Exercise directions.
Would you copy only the lines below, from the one containing "How do I perform: Open" through the very last one, leaving the pictures out?

Saved data entries:

= Beginning of Section =

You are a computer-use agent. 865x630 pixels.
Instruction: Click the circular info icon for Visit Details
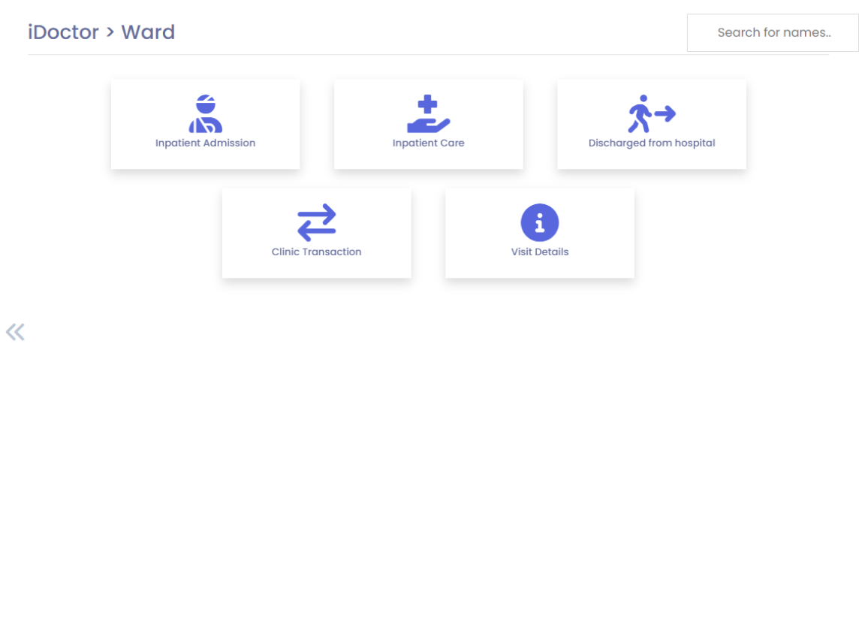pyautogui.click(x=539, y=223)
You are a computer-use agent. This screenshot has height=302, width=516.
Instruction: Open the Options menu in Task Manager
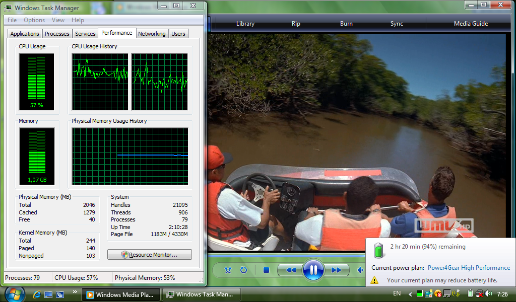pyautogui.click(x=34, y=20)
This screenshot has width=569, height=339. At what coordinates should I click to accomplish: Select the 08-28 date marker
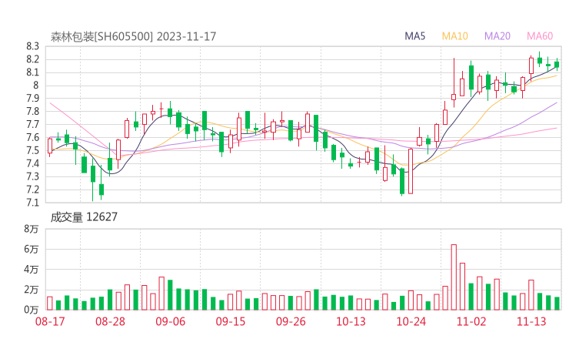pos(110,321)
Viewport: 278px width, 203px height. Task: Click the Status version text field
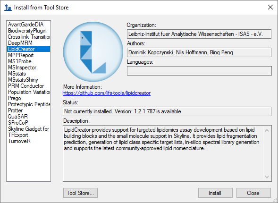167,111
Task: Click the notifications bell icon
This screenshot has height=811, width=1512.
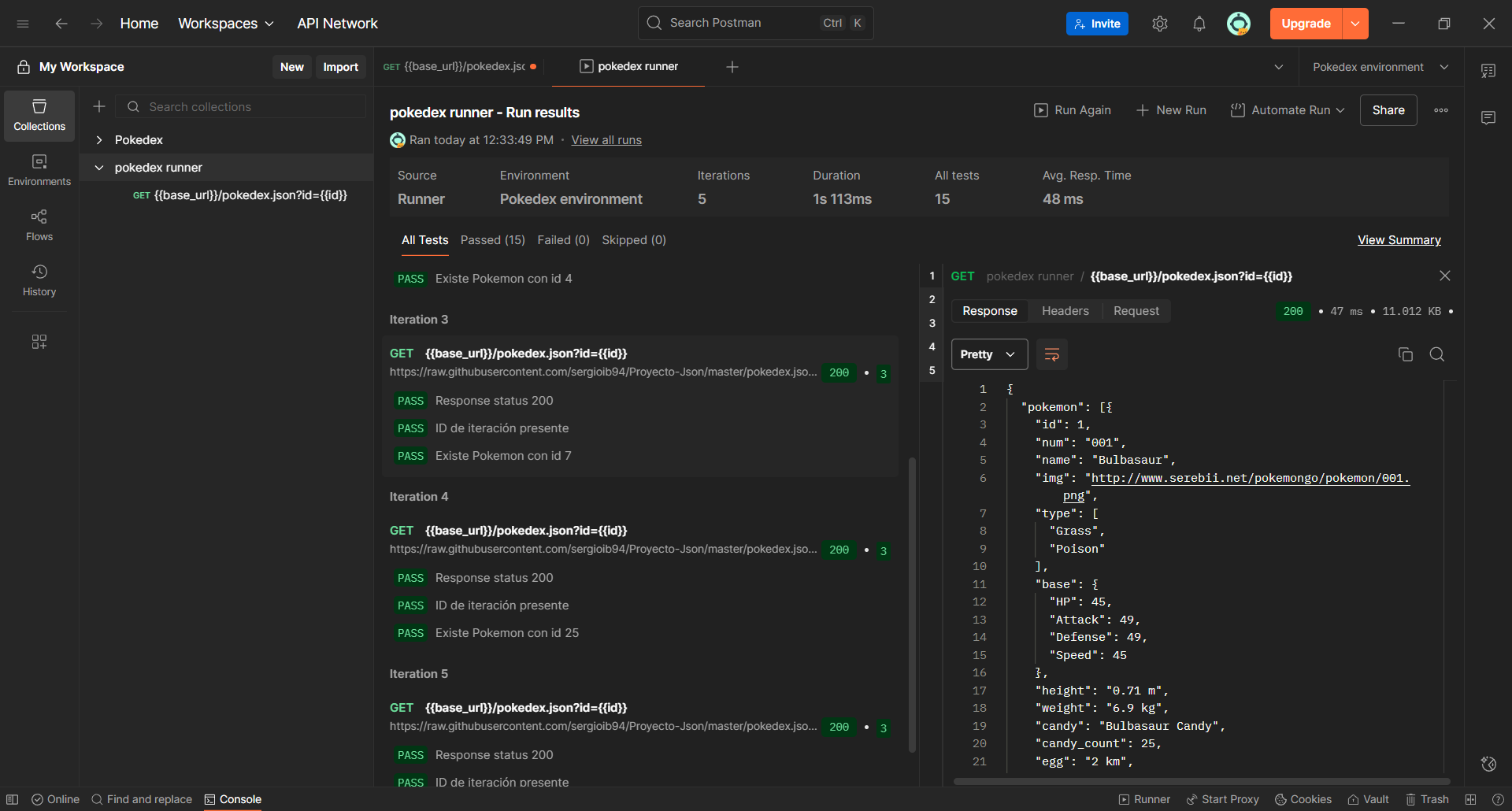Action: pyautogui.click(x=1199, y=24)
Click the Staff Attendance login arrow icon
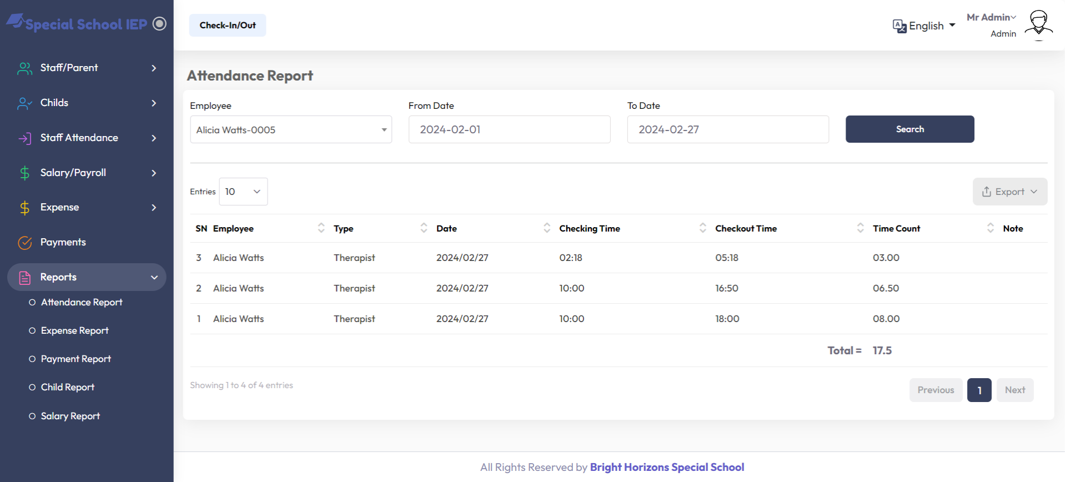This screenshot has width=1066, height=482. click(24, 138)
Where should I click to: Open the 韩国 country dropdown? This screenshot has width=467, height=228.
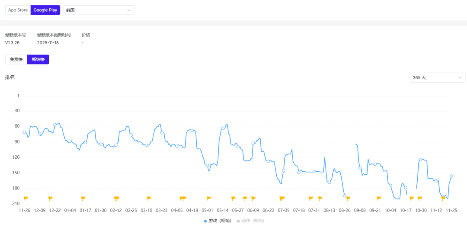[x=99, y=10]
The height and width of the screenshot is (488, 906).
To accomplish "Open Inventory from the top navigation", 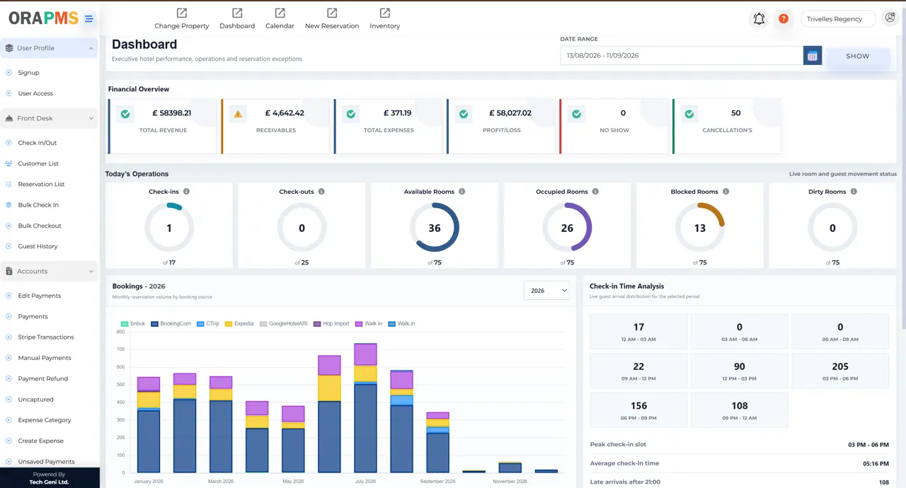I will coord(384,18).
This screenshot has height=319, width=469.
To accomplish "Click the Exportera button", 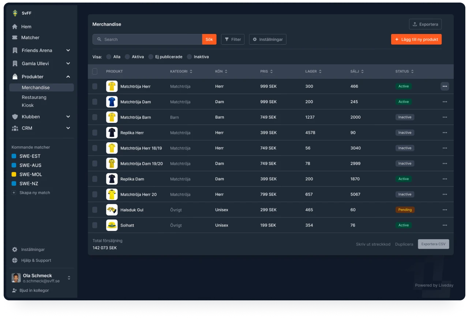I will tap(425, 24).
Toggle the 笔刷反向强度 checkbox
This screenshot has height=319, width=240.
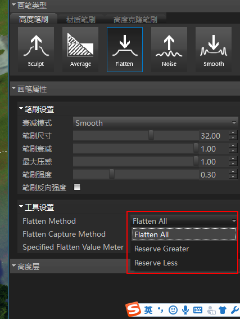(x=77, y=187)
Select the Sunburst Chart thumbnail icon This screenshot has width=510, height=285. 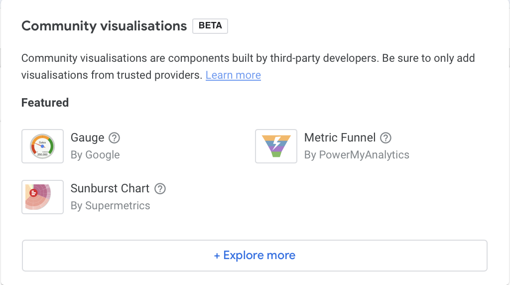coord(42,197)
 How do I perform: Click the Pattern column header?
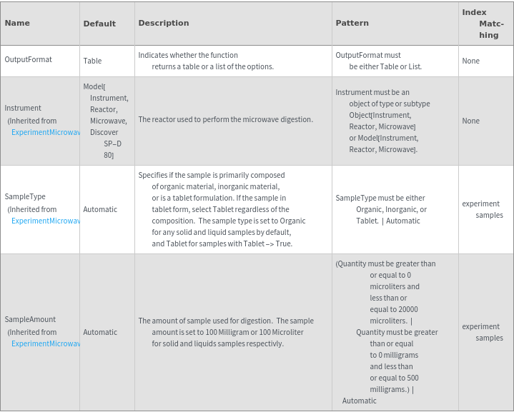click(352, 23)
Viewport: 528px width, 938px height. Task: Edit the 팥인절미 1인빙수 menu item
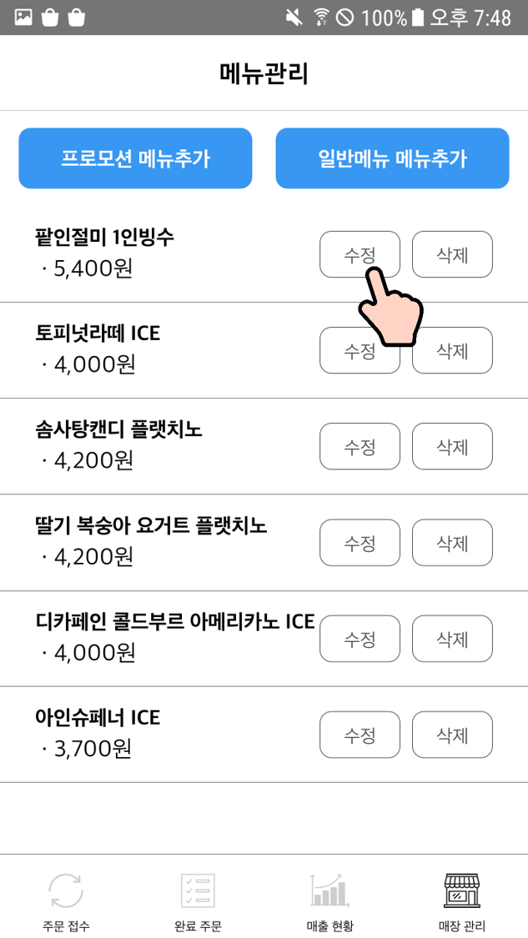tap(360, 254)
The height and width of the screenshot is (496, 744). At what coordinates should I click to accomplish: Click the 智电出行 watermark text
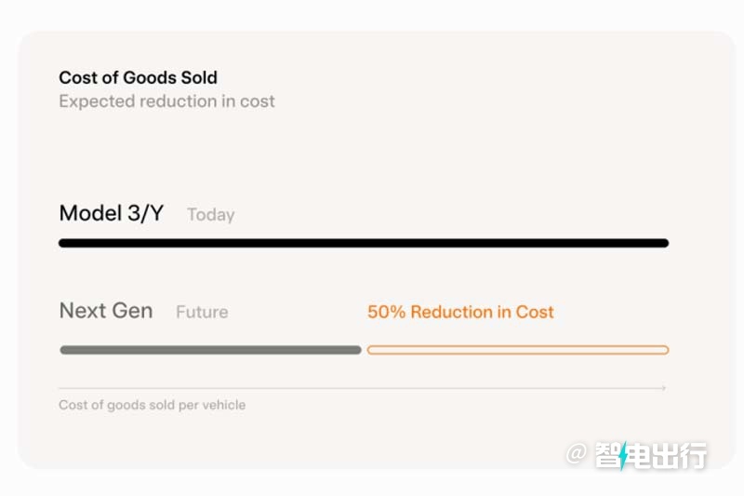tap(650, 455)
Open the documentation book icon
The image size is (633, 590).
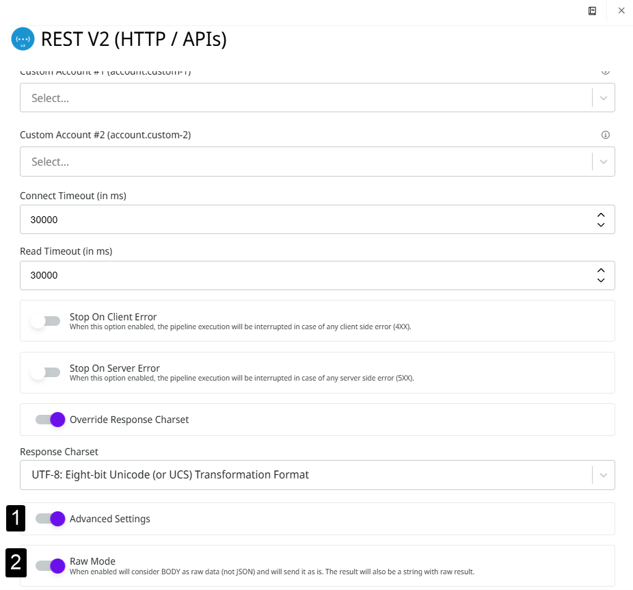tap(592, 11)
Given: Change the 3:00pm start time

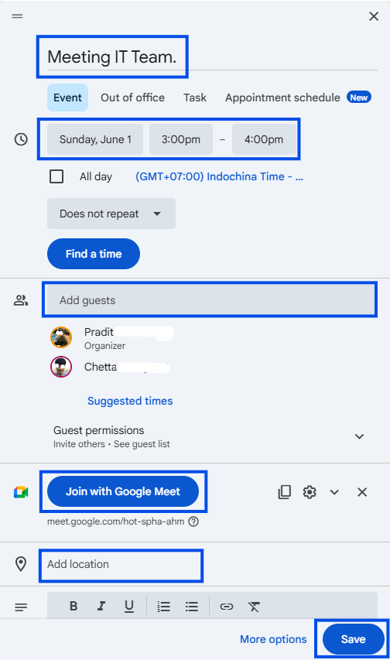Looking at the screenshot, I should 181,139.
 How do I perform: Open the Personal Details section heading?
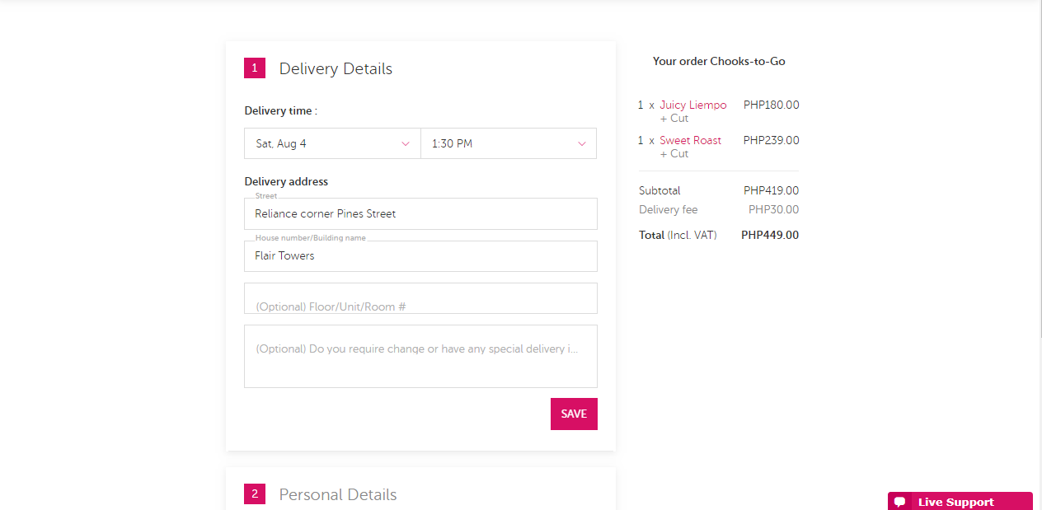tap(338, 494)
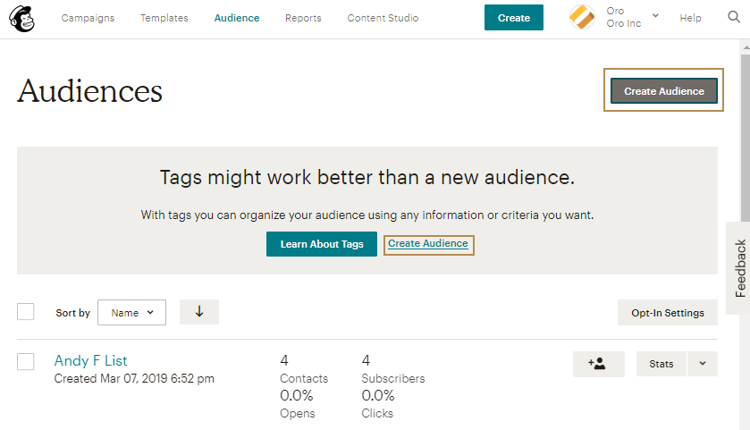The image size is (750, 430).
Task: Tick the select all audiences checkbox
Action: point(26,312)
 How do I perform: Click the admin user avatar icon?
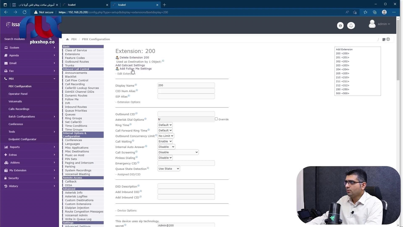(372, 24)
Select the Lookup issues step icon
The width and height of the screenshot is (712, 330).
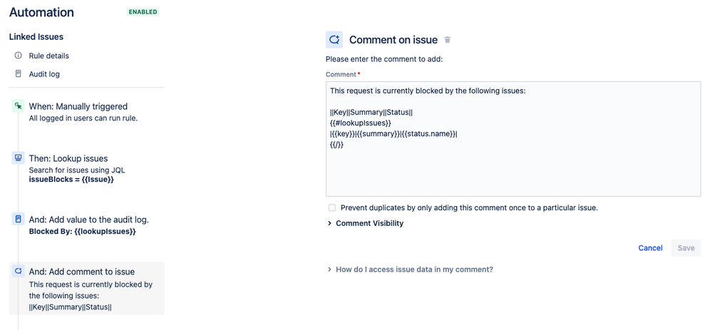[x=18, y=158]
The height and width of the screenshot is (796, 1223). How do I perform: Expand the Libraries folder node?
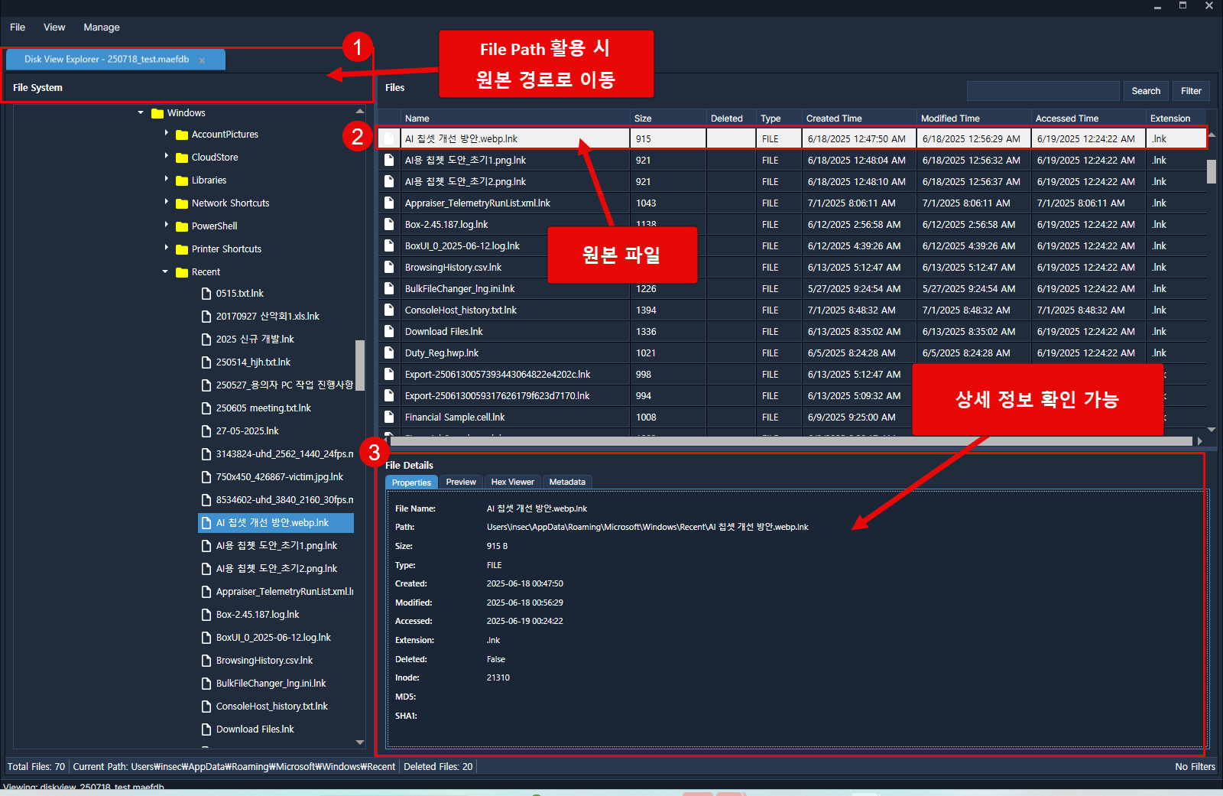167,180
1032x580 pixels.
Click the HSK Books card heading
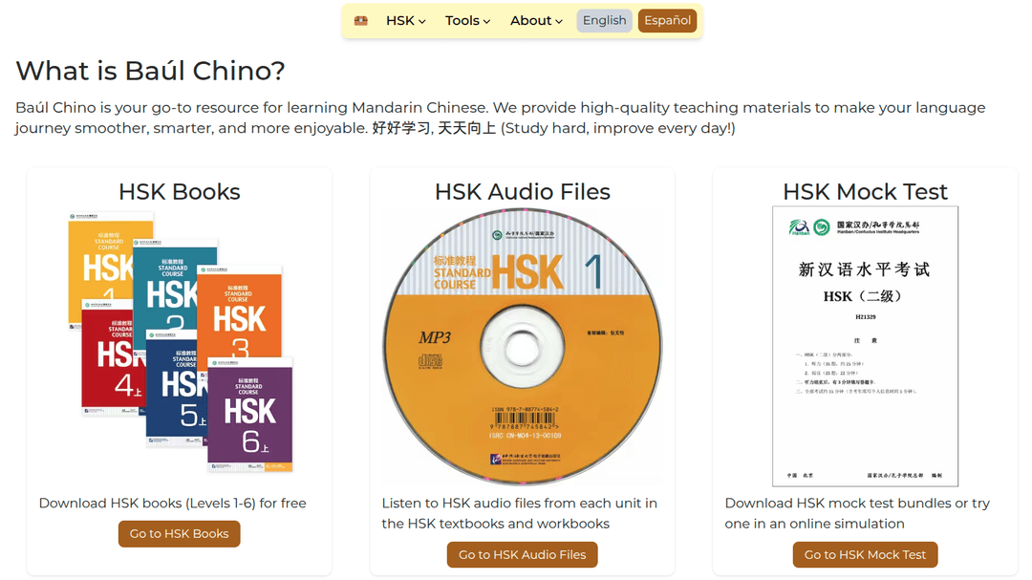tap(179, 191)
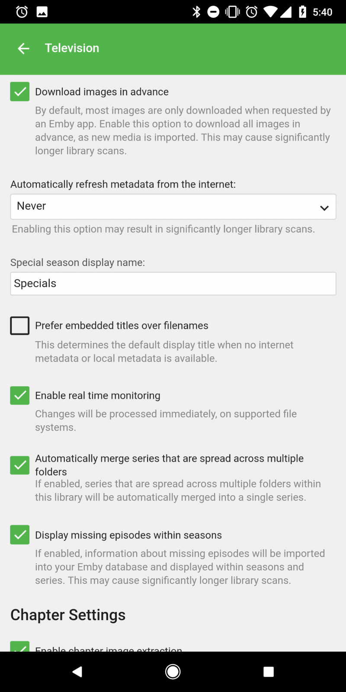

= End of Section =

Written response.
 How do I perform: Open the Personal Details section heading?
tap(338, 494)
The image size is (750, 430).
Task: Tick the select all audiences checkbox
Action: point(26,312)
 How do I perform: Click the admin user avatar icon?
(372, 24)
Select the Lookup issues step icon
The width and height of the screenshot is (712, 330).
[x=18, y=158]
The height and width of the screenshot is (796, 1223). How do I perform: Expand the Libraries folder node?
167,180
1032x580 pixels.
Click the HSK Books card heading
tap(179, 191)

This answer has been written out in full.